→ **CHALLENGES**:
1. Can you repeat the part of the acorn cleanup thread that opens with the words containing "# Cleaning up" and closes with "it's almost overwhelming.", swapping "acorns" for "walnuts"?
2. Can you condense the paragraph of the acorn cleanup thread that begins "There is a company in Mass" into a short bulleted list that keeps its main facts?

→ **TEXT TO READ**:
++++++++++

# Cleaning up acorns....



## mwhitnee (Feb 21, 2016)

I have an oak that's dropped about 1.3 million acorns on the front corner of my lawn.  So far just tried blowing them in the fall, which really didn't work so great and I have a good Echo blower.   There are so many it's almost overwhelming.

Rake them? Ehhh.  Keep driving over them with the mower?  Kinda works...


----------



## mass_burner (Feb 21, 2016)

Drop the tree? I've decided to drop an oak in the rear of my house, branches growing over house, it's the millions if seed pods.


----------



## mwhitnee (Feb 21, 2016)

mass_burner said:


> Drop the tree? I've decided to drop an oak in the rear of my house, branches growing over house, it's the millions if seed pods.



It's a nice tree, not sure if I want to do that yet but it's an option.  Good firewood though...

I could rent a commercial blower, bet that would work.


----------



## jatoxico (Feb 21, 2016)

Lawn sweeper should work if you have something to drag it with.


----------



## mwhitnee (Feb 21, 2016)

jatoxico said:


> Lawn sweeper should work if you have something to drag it with.



I have a lawn tractor.

I don't know exactly what that is, the cart with the roller brush on the bottom?


----------



## jatoxico (Feb 21, 2016)

mwhitnee said:


> I don't know exactly what that is, the cart with the roller brush on the bottom?


Yes I have one and used it just for that in the past. Cut the grass down short then sweep, won't get every last one but worked good for me.


----------



## EatenByLimestone (Feb 21, 2016)

You need more squirrels and deer.


Wait, red or white oak family?


----------



## mwhitnee (Feb 22, 2016)

EatenByLimestone said:


> You need more squirrels and deer.
> 
> 
> Wait, red or white oak family?



I'm not good at tree id...


----------



## peakbagger (Feb 22, 2016)

There is a company in Mass that advertises in Northland Woodlands magazine that they want to collect acorns from properties . They collect them and feed them to pigs for a few weeks before slaughter. Its supposed to give the pork a different taste. Apparently in Europe they just let the hogs out in the forest to collect them themselves. I had read that in the south when Chestnuts were the dominant tree that they also allowed the hogs to feed off the chestnut in the woods.

++++++++++

→ **EXTRACTED RECORDS**:

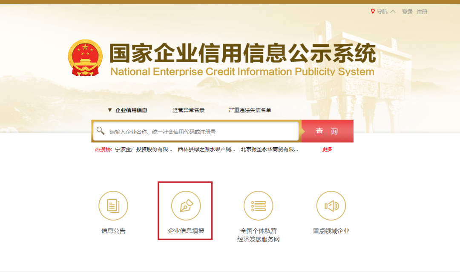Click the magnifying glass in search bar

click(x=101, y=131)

++++++++++

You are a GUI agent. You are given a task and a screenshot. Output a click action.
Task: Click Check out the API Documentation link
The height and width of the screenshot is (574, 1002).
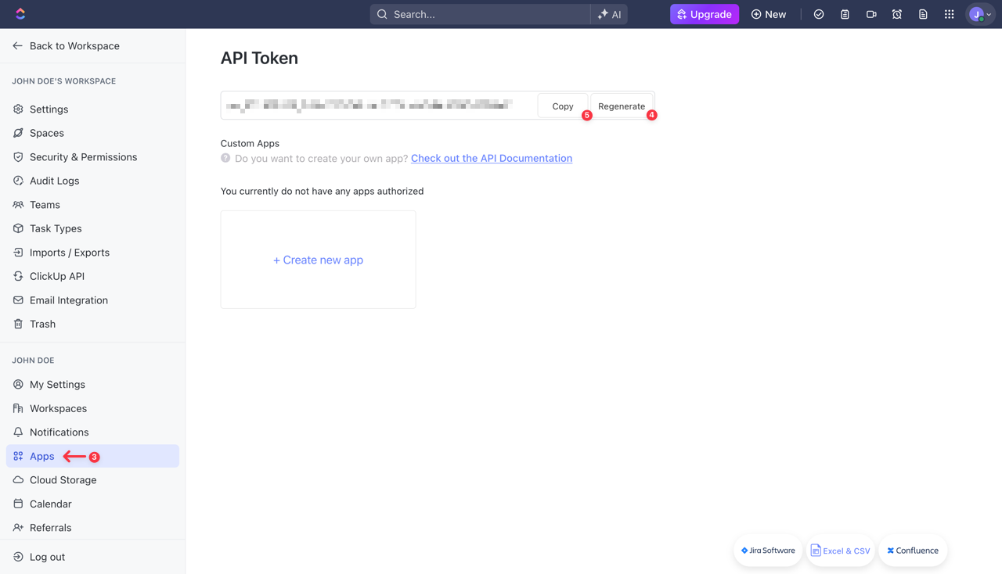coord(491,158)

++++++++++

→ **RESULTS BY TASK**:
1.
# Cleaning up walnuts....



## mwhitnee (Feb 21, 2016)

I have an oak that's dropped about 1.3 million walnuts on the front corner of my lawn.  So far just tried blowing them in the fall, which really didn't work so great and I have a good Echo blower.   There are so many it's almost overwhelming.

2.
- A company in Mass advertises in Northland Woodlands magazine that it wants to collect acorns from properties.
- It feeds the acorns to pigs for a few weeks before slaughter, which is supposed to give the pork a different taste.
- In Europe, hogs are apparently let out into the forest to gather acorns themselves.
- In the South, when chestnuts were the dominant tree, hogs were reportedly also allowed to feed on chestnuts in the woods.